Comments (0) Africa, Business, Latest Updates from Reuters

NAIROBI (Reuters) – Kenya’s revenue from its tourism sector dropped 2.87 percent last year to 84.6 billion shillings ($837.21 million), its tourism minister said.

Visitor numbers and earnings have plunged in the past four years as al Shabaab militants from neighbouring Somalia launched attacks on Kenyan soil in retaliation for Kenya’s military intervention.

Showing the depth of the fall, tourist arrivals fell from 1.8 million in 2011 to 1.18 million last year. The country earned 98.9 billion shillings in 2011 compared with the 84.6 billion shillings last year.

Najib Balala said the sector was on course for a recovery in 2018, in line with government plans, but cautioned that violent protests against the country’s electoral body could curb arrivals.

“A lot of people I meet are saying Kenya is maturing but when they see the incidents of the last weeks, they say we are going backwards,” he told Reuters on Monday.
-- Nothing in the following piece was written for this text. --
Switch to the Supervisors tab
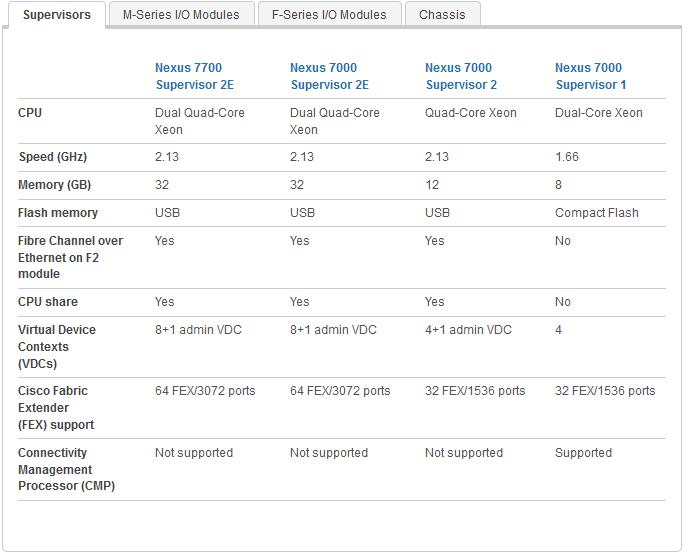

“My concern is that, the efforts and the road map is working very well, I don’t want the political noise to interrupt that programme.”

Tourism is one of the main hard currency earners for Kenya.

President Uhuru Kenyatta’s government wants to bring in 3 million visitors a year according to its manifesto when it was elected in early 2013.

Efforts to revive the sector include boosting security, opening new source markets such as Nigeria and Poland and increased budgetary allocations to the sector.

Visitors are expected to rise by a third this year to 1.6 million and to recover to 1.8 million in 2018, matching a record high set in 2011.